### EXERCISE OBJECTIVE:
Output the entries below unchanged, except for the pictures.

### EXERCISE DATA:
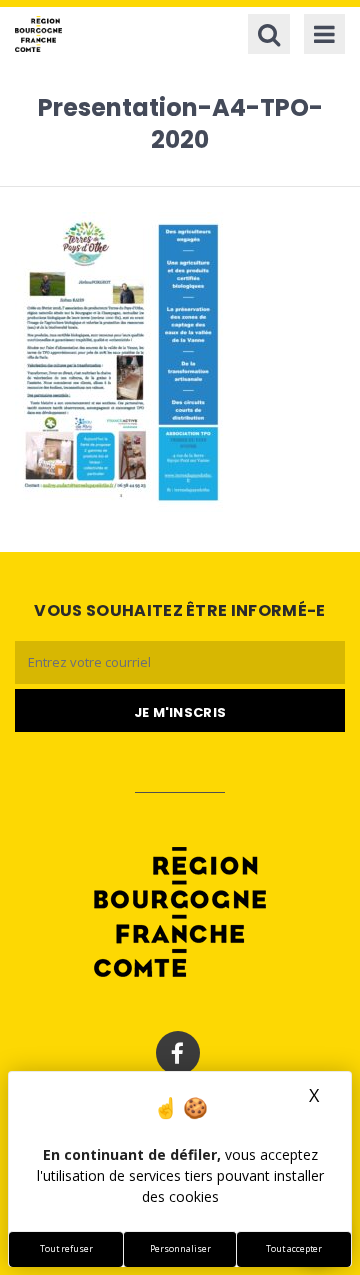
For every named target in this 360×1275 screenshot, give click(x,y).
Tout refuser (66, 1249)
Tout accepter (294, 1249)
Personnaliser (180, 1249)
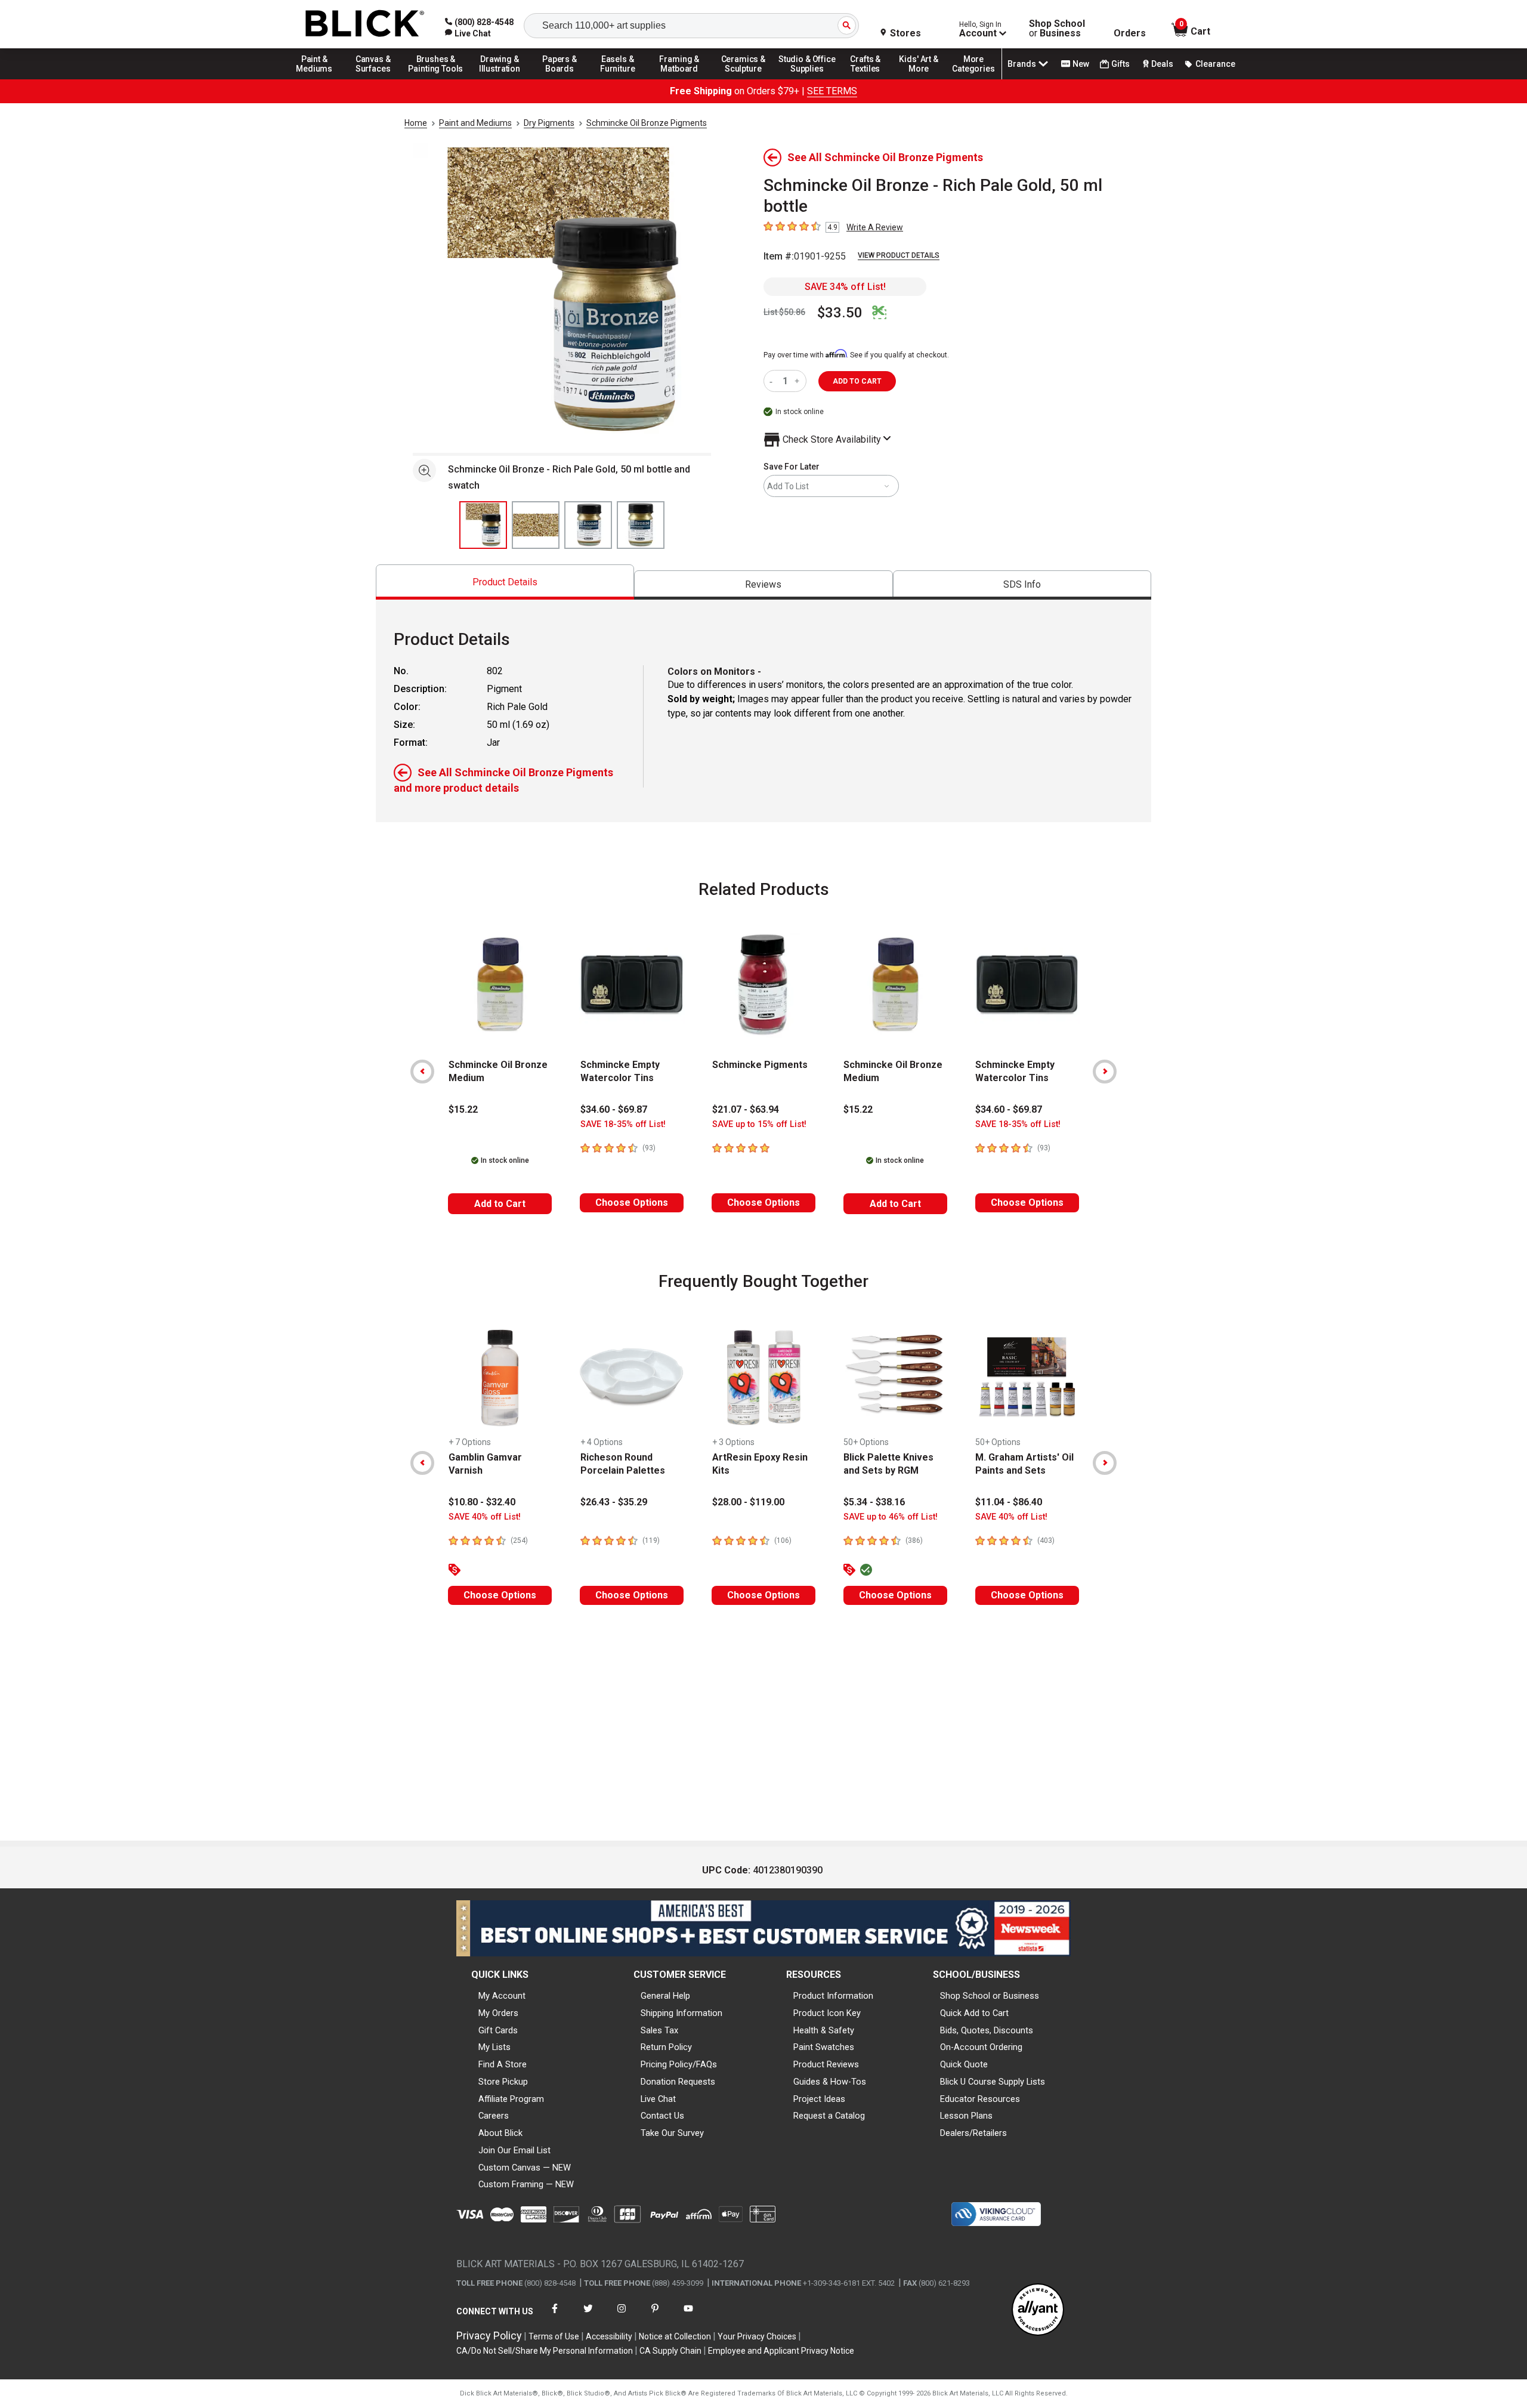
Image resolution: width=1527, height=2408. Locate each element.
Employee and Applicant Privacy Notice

### ANSWER SPACE:
For every named target in this 360×1275 screenshot, give click(x,y).
Tout refuser (66, 1249)
Tout accepter (294, 1249)
Personnaliser (180, 1249)
Image resolution: width=1527, height=2408. Locate each element.
Employee and Applicant Privacy Notice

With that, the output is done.